The Argentine court dropped the charges against the country’s vice president, Cristina Kirchner, and her two children, Florencia and Máximo, in a lawsuit investigating the family for alleged money laundering, according to the decision released on Friday ( 26).
A federal court ruled that the case was unsupported to go to trial. The measure also affects the other six mentioned in the lawsuit. The decision can still be appealed.
Cristina and her family were being investigated in two scandals named “Hotesur” and “Los Sauces”, which dealt with alleged overpricing in public works tenders held in the province of Santa Cruz and the alleged payment of bribes through false reservations in hotels belonging to the Kirchner family.
In the case of Hotesur, a company with no experience in the hotel business, owned by businessman Lázaro Báez, who was the pivot of other accusations against Cristina, received bribe funds and managed Kirchner hotels, where he made false reservations to give the money an appearance of legality, according to the indictment. which was suspended this Friday.
In the case of Los Sauces, which was merged with the same Hotesur lawsuit in court, the former president and now vice president was accused of running, from 2009 to 2016, a scheme in which bribes were laundered in the form of payment of apartment rents, in a scandal that would also involve Báez.
Despite requests from the prosecution to take the case to trial, two of the three judges in the court have understood that there is no evidence to accuse Cristina of money laundering.
At 68, the country’s former president was acquitted in several cases of suspected crimes that occurred in her two presidential terms (2007-2015), but still faces five cases.
The latest of these decisions was the shelving, in October, of the process in which she was accused of covering up those responsible for the attack on the Jewish association Amia, in 1994, in Buenos Aires, with a toll of 85 dead and 300 injured.
The lawsuit against Cristina and several of her employees was filed by the late prosecutor Alberto Nisman. For him, by signing the Memorandum with Iran in 2015 to interrogate the accused outside Argentina, the then president was trying to free former Iranian authorities from accusations in exchange for commercial benefits.
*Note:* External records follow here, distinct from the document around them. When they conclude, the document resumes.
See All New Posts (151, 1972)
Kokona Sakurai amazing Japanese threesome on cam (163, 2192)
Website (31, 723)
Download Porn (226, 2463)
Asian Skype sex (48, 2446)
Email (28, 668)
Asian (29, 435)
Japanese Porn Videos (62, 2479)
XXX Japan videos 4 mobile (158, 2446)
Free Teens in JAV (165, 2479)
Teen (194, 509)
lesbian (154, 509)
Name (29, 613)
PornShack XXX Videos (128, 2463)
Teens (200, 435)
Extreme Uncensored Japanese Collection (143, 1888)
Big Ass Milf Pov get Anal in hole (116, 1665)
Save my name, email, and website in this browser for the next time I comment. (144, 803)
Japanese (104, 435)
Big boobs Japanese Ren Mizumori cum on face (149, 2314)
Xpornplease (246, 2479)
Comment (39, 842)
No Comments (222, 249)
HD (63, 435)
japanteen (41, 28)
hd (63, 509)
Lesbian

The court, however, had a different interpretation of the case. “The Memorandum of Understanding with Iran, regardless of whether it was considered a political right or wrong, did not constitute a crime or an act of cover-up,” it said in its decision.
The 1994 attack was attributed to Iranian rulers, led by the country’s then president, Ali Rafsanjani. The episode, so far, has not generated convictions, and the memorandum, signed in 2013, with the approval of the Argentine Congress, has never been ratified by the Legislative in Tehran.
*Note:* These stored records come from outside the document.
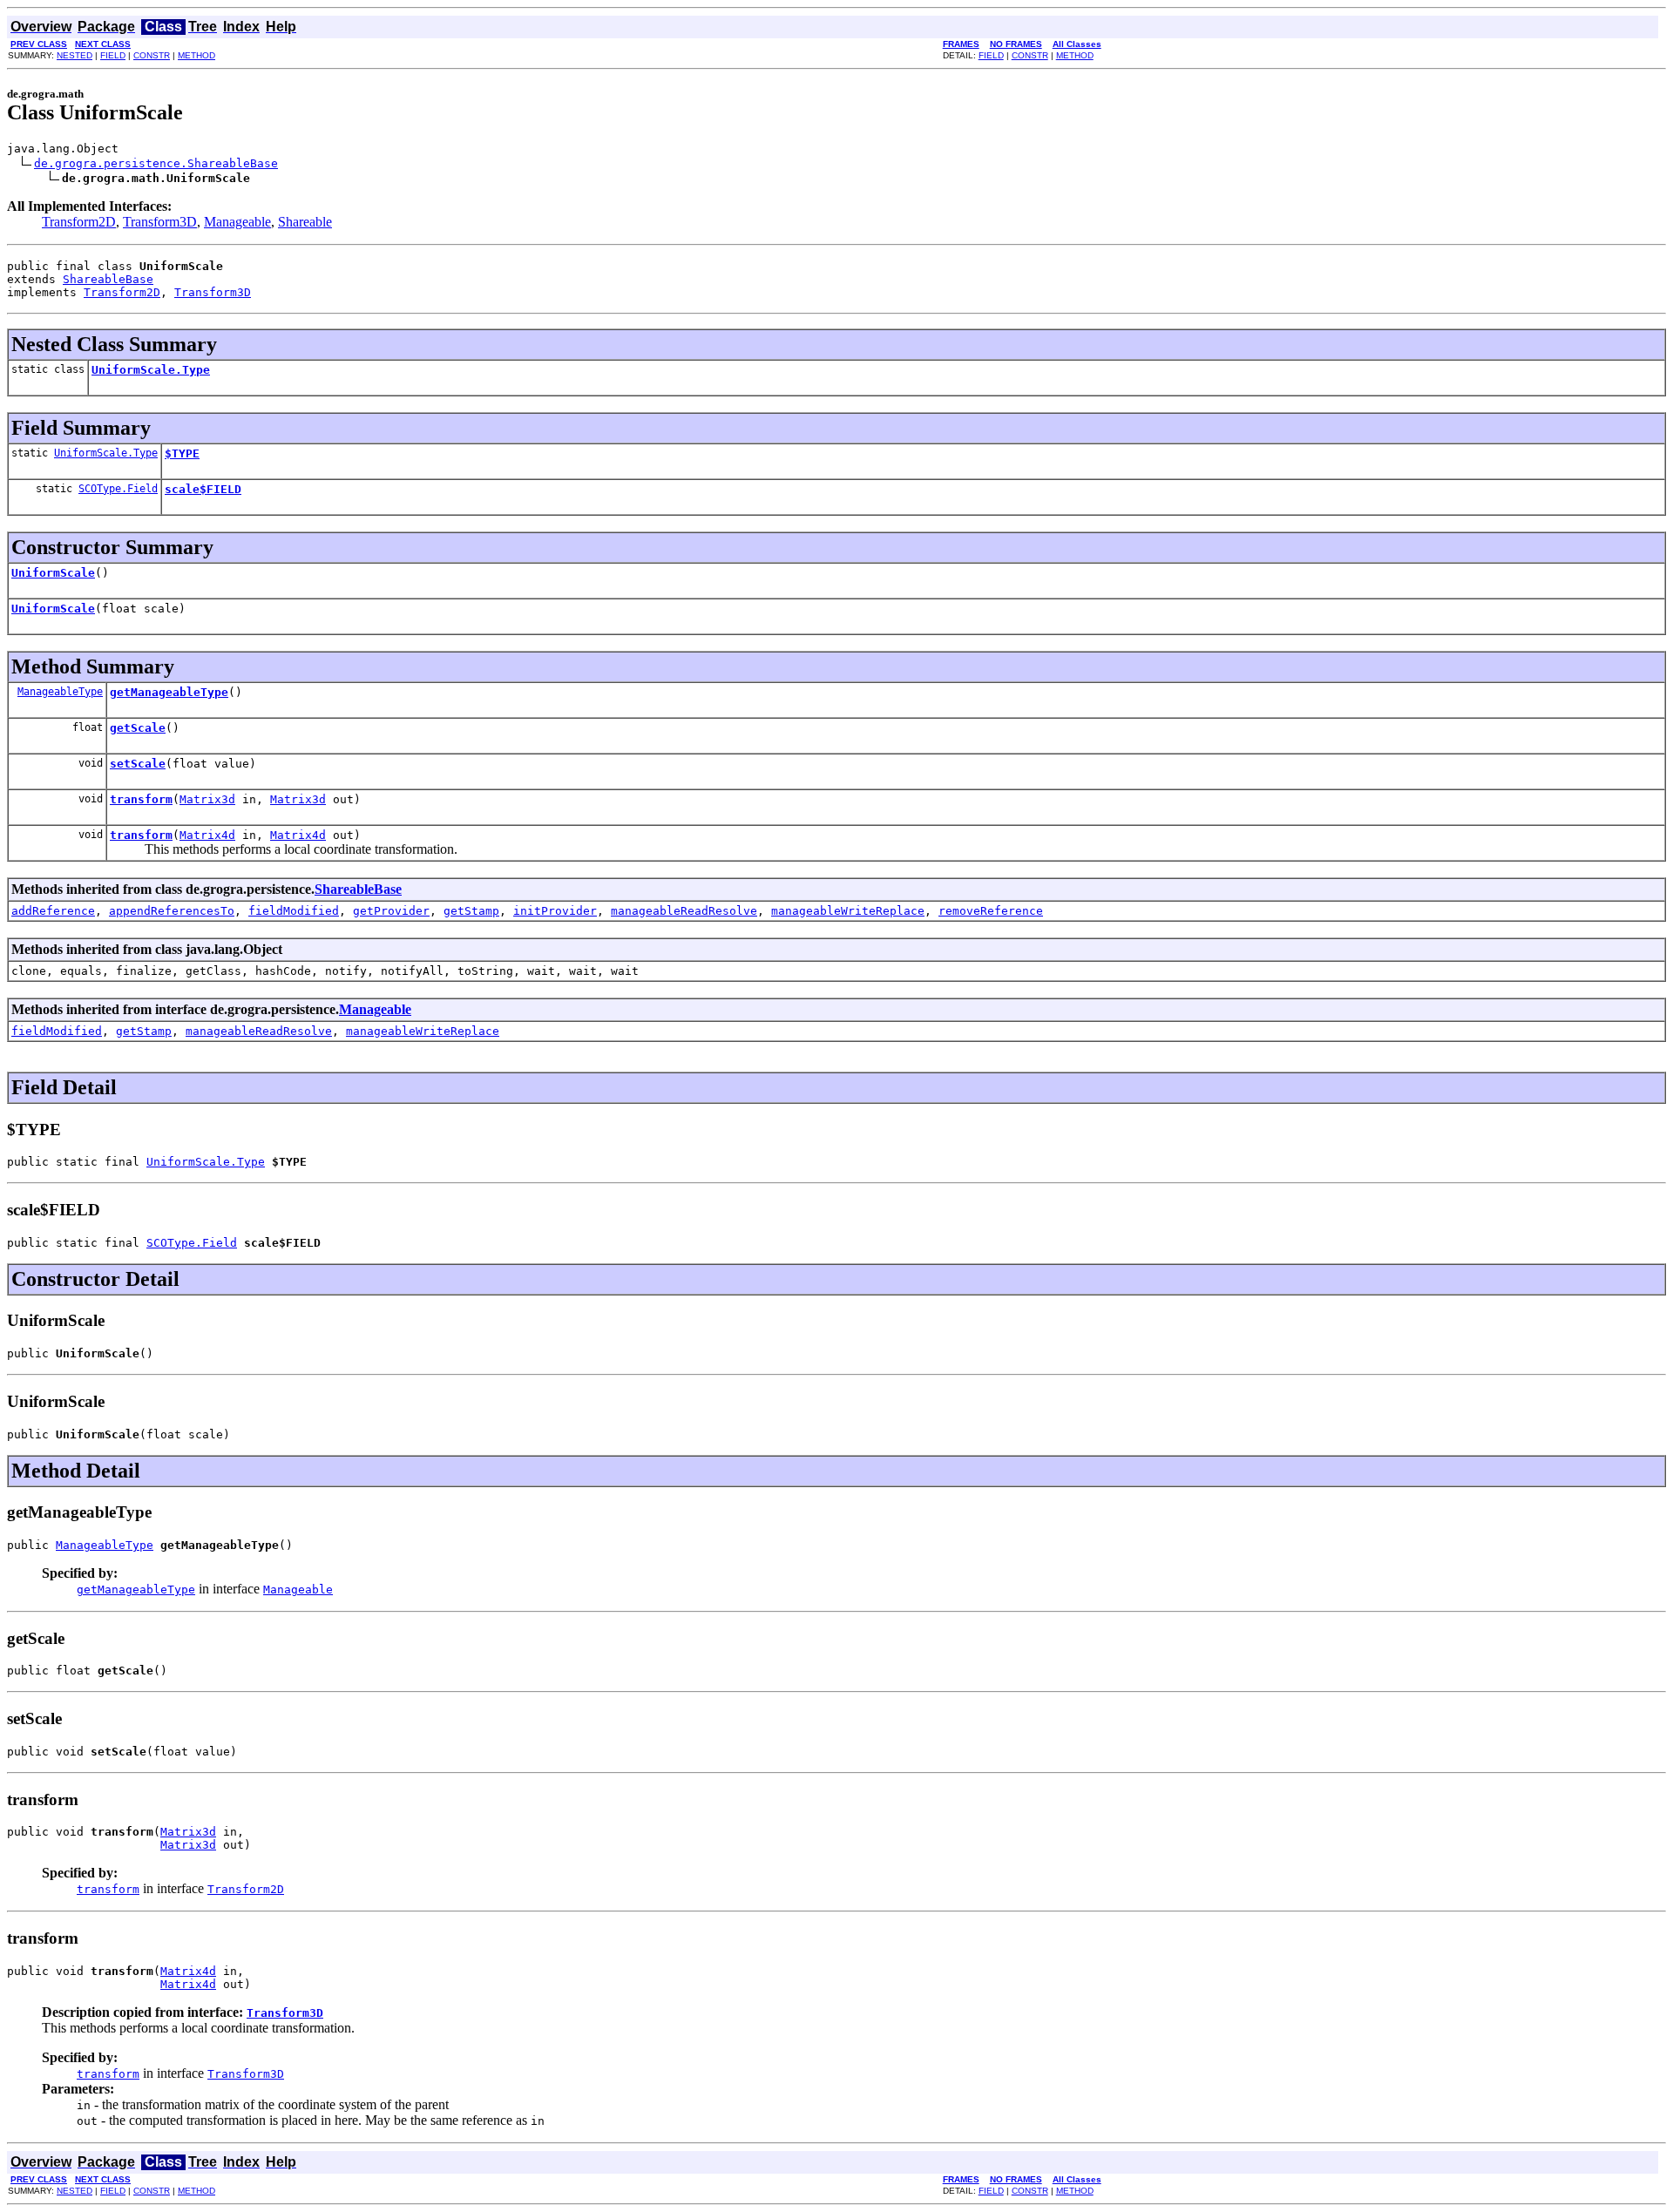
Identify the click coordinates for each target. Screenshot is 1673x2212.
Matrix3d (207, 799)
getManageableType (169, 692)
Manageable (237, 221)
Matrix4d (207, 835)
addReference (53, 910)
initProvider (555, 910)
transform (141, 799)
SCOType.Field (118, 489)
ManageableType (60, 692)
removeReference (990, 910)
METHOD (196, 55)
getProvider (391, 910)
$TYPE (182, 453)
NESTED (74, 55)
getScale (138, 727)
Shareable (305, 221)
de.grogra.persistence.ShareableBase (156, 163)
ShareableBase (108, 279)
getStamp (471, 910)
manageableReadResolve (684, 910)
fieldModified (293, 910)
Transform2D (79, 221)
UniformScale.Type (150, 369)
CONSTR (151, 55)
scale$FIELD (203, 489)
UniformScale (53, 572)
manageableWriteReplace (848, 910)
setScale (138, 763)
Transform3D (160, 221)
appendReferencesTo (171, 910)
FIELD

Nisman indicted Cristina in January 2015, when she was serving the final year of her second term as president. Days later, when he was to be questioned in Congress, he was found in his home shot to the head. The case shocked the country and raised suspicions that he was murdered.
Just as until today it is not known who attacked Amia — the greatest suspicion is on the Lebanese group Hizbullah with Iran’s support — nor the reason, nor is it known the context of Nisman’s death, whether he committed suicide or was murdered.